• EXERCISE TASK:
Turn the material from the line containing "Click the Organ" through the line containing "(x=1044, y=519)", both included, into a JSON list of strings with one string per line and blank lines omitted.

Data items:
□ □ □ □ □
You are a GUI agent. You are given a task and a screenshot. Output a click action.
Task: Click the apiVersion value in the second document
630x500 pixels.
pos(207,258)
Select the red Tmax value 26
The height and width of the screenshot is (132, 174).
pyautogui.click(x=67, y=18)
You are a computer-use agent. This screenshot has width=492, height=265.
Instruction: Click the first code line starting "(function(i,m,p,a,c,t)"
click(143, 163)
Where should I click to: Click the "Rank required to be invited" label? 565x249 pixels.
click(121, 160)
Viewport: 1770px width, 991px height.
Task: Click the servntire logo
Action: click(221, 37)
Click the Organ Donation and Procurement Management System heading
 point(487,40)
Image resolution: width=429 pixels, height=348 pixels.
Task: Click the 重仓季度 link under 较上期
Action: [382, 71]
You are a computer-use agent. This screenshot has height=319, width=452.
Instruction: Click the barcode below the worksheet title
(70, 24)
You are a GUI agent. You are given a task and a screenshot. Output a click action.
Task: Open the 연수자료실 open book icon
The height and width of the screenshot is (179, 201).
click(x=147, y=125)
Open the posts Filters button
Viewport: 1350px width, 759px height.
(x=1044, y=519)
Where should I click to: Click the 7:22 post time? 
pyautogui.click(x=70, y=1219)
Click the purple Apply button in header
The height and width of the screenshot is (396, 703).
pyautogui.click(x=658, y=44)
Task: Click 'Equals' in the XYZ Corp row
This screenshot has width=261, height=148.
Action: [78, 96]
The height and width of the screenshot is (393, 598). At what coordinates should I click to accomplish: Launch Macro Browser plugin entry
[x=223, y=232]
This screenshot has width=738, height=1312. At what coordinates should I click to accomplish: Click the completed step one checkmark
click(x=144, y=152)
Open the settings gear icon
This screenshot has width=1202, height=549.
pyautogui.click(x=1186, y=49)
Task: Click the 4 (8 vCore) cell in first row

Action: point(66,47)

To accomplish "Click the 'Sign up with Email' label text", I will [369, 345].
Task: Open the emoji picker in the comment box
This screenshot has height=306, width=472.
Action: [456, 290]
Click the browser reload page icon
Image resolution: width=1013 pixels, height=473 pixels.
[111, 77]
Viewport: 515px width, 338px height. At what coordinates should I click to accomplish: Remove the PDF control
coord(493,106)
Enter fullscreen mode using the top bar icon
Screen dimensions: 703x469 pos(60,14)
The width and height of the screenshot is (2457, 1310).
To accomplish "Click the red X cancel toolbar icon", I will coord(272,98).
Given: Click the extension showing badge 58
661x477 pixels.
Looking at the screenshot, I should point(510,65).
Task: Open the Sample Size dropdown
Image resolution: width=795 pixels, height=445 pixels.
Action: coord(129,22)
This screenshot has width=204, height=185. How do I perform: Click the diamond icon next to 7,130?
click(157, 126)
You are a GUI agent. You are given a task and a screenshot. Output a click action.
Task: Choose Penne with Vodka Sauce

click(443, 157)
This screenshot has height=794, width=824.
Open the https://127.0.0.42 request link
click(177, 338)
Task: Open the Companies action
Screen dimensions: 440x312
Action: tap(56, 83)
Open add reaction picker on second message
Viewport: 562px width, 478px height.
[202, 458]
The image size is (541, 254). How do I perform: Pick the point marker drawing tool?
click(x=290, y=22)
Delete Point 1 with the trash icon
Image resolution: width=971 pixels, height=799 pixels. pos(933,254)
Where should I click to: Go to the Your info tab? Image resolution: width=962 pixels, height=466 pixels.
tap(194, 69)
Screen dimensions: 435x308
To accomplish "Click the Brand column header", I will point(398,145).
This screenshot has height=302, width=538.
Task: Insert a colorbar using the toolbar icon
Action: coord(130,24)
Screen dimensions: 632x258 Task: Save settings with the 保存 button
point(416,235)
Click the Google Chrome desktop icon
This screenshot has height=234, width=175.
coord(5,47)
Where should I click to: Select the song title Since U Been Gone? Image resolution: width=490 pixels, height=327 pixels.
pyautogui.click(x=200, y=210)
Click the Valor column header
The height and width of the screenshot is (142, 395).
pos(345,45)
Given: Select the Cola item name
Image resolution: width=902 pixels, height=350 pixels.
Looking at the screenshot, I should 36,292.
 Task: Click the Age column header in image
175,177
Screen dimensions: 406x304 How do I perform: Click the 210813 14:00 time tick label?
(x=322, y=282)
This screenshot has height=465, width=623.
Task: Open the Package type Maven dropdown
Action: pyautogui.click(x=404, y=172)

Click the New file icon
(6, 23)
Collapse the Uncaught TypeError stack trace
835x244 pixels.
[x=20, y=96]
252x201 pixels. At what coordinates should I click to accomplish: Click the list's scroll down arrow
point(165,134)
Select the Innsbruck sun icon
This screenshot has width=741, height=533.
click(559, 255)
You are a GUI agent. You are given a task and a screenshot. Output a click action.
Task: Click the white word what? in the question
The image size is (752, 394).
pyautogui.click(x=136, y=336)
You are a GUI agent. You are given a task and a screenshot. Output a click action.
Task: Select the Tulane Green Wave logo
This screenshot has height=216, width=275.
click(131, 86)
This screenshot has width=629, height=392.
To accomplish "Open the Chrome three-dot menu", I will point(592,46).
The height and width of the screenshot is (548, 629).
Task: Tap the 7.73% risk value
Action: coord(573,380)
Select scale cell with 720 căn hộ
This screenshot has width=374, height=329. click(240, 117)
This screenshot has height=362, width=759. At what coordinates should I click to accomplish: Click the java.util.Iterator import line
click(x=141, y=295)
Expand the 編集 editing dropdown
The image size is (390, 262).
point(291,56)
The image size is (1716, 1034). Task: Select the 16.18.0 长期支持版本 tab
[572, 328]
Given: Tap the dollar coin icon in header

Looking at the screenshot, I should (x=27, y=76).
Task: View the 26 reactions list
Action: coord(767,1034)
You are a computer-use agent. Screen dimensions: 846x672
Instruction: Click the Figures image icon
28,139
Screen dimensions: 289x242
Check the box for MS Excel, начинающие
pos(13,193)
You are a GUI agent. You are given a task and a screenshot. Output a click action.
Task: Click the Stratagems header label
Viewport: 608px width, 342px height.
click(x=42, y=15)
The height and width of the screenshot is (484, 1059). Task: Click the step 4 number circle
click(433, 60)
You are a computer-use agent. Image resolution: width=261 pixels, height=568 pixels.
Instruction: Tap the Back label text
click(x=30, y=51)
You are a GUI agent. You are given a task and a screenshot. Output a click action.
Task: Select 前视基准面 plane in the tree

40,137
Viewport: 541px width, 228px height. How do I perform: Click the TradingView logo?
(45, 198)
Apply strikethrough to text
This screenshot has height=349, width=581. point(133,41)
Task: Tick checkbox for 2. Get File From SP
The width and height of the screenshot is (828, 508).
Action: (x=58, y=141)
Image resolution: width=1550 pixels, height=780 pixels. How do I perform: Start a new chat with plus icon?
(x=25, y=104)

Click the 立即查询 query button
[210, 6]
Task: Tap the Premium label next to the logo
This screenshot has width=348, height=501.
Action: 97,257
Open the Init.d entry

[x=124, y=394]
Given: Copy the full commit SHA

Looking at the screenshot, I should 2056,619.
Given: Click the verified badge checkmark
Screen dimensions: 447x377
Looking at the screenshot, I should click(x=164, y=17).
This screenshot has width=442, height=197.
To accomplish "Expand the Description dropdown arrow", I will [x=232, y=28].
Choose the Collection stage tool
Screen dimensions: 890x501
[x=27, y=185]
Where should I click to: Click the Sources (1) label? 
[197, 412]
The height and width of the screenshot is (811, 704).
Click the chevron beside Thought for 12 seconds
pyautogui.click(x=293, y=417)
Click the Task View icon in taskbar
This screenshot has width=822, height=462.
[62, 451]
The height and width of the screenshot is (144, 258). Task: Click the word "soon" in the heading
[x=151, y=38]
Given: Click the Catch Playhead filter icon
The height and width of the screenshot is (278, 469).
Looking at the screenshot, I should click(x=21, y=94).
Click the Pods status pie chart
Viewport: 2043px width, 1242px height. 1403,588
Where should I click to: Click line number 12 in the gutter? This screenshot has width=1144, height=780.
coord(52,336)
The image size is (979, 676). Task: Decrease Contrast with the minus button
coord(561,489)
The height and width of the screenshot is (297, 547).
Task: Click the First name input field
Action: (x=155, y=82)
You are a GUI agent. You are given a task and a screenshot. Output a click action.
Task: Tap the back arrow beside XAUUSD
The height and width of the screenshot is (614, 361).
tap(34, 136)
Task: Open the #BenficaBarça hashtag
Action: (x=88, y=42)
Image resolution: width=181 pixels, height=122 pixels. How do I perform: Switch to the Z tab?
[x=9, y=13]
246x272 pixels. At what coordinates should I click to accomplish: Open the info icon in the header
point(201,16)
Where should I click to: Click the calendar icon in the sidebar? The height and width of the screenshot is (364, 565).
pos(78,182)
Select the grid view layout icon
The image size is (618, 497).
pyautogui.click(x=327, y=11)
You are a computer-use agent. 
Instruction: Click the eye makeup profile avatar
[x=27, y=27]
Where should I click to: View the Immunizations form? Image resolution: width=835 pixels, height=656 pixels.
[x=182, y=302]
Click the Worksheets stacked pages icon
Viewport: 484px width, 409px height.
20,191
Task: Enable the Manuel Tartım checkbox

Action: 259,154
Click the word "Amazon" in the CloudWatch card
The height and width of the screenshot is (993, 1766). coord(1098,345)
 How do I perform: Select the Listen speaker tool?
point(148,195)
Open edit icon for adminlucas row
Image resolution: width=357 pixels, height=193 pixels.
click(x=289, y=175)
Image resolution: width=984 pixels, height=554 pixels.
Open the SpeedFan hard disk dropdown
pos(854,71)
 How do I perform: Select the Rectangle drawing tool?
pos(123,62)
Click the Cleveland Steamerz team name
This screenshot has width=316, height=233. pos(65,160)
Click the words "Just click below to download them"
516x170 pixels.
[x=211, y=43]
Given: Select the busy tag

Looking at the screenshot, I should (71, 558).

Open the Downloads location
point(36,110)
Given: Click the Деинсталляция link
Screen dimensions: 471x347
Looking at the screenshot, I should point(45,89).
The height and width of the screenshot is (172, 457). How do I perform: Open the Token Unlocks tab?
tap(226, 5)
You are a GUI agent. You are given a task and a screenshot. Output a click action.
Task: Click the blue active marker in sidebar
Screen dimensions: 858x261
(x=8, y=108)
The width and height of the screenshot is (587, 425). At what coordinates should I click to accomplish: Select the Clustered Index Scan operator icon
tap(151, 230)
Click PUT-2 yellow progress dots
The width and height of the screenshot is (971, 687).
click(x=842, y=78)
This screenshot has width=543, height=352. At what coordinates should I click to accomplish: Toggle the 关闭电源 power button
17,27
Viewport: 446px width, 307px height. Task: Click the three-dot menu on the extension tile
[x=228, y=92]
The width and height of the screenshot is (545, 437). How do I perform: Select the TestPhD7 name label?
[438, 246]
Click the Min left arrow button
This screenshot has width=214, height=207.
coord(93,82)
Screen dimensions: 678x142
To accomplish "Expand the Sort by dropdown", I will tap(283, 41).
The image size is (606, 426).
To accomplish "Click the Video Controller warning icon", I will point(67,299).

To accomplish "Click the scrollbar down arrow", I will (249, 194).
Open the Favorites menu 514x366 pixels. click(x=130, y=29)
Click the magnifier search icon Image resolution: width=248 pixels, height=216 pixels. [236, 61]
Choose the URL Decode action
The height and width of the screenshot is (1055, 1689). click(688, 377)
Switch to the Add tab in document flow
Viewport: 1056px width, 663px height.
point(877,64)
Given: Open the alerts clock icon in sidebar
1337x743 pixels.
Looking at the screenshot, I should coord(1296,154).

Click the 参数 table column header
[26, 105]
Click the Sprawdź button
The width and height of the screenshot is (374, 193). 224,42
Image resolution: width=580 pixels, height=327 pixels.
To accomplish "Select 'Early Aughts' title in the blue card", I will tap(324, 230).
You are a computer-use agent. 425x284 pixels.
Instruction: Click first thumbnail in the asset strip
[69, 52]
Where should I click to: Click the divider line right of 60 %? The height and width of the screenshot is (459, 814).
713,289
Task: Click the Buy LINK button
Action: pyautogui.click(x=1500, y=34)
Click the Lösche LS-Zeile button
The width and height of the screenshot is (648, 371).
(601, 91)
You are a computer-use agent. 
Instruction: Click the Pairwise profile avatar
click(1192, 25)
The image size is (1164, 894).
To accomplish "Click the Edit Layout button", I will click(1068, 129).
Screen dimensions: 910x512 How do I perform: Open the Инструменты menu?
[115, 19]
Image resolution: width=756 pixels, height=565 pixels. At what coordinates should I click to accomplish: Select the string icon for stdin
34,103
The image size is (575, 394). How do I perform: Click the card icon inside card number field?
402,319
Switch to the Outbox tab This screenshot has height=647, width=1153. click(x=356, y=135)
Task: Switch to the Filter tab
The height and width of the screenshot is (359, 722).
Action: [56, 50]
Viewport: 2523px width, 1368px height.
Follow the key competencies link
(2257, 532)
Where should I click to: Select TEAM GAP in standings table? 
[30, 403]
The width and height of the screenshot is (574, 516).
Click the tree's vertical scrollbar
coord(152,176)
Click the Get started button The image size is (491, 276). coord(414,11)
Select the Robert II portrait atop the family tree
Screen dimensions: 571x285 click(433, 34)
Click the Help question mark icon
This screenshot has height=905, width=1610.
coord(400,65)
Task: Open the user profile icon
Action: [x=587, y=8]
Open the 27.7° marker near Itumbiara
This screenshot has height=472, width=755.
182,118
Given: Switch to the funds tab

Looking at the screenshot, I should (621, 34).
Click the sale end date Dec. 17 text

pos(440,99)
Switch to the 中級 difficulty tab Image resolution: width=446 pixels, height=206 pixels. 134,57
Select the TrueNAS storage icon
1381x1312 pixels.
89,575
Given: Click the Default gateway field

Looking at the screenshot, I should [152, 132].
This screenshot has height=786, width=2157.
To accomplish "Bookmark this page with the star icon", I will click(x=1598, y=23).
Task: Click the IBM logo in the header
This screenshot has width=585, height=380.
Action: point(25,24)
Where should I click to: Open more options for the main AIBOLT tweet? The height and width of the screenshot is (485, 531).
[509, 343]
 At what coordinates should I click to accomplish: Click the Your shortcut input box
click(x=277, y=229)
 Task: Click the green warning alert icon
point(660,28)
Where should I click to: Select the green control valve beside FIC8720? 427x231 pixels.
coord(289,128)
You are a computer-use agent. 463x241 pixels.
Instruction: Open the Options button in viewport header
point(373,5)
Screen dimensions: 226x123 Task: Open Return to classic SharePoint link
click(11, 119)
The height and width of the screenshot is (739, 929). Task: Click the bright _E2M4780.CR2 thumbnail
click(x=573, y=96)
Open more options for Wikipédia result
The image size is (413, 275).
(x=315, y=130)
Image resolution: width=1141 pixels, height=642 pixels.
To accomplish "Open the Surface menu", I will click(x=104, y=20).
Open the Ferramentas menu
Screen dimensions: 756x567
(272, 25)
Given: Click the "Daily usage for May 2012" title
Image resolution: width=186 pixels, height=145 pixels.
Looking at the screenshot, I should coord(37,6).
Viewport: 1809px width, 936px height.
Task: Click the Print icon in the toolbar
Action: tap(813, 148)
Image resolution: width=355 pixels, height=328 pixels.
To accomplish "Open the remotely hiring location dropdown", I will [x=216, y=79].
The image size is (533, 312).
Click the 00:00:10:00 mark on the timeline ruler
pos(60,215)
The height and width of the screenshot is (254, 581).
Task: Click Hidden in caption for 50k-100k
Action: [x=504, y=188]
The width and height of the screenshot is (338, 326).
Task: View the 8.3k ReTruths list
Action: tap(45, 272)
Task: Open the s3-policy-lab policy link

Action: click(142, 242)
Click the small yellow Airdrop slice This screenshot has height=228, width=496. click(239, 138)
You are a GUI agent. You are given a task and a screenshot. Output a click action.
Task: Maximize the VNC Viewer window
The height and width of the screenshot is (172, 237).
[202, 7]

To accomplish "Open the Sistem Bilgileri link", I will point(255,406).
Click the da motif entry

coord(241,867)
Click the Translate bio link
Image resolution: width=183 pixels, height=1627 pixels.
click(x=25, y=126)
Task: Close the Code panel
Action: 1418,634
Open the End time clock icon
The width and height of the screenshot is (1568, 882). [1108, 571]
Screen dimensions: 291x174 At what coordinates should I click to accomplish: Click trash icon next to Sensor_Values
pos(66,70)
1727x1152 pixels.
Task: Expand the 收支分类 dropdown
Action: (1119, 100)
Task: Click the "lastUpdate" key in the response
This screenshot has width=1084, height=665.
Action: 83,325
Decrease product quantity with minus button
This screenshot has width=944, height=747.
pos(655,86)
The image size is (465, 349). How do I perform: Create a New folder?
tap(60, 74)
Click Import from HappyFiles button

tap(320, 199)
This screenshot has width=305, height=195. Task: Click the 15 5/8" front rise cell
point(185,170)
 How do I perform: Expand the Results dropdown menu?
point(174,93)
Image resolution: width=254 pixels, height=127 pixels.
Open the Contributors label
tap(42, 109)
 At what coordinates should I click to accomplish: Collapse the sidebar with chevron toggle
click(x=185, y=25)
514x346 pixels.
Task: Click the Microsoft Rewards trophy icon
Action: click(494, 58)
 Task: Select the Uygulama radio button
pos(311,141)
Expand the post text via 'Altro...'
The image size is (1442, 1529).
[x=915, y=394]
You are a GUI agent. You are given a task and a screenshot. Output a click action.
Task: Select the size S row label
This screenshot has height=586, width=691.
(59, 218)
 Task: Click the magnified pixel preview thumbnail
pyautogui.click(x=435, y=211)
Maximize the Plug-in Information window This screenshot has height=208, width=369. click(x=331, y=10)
□ □ □ □ □
• CORRECT RESPONSE:
[
  "Click the Organ Donation and Procurement Management System heading",
  " point(487,40)",
  "Image resolution: width=429 pixels, height=348 pixels.",
  "Task: Click the 重仓季度 link under 较上期",
  "Action: [382, 71]",
  "You are a computer-use agent. This screenshot has height=319, width=452.",
  "Instruction: Click the barcode below the worksheet title",
  "(70, 24)",
  "You are a GUI agent. You are given a task and a screenshot. Output a click action.",
  "Task: Open the 연수자료실 open book icon",
  "The height and width of the screenshot is (179, 201).",
  "click(x=147, y=125)",
  "Open the posts Filters button",
  "Viewport: 1350px width, 759px height.",
  "(x=1044, y=519)"
]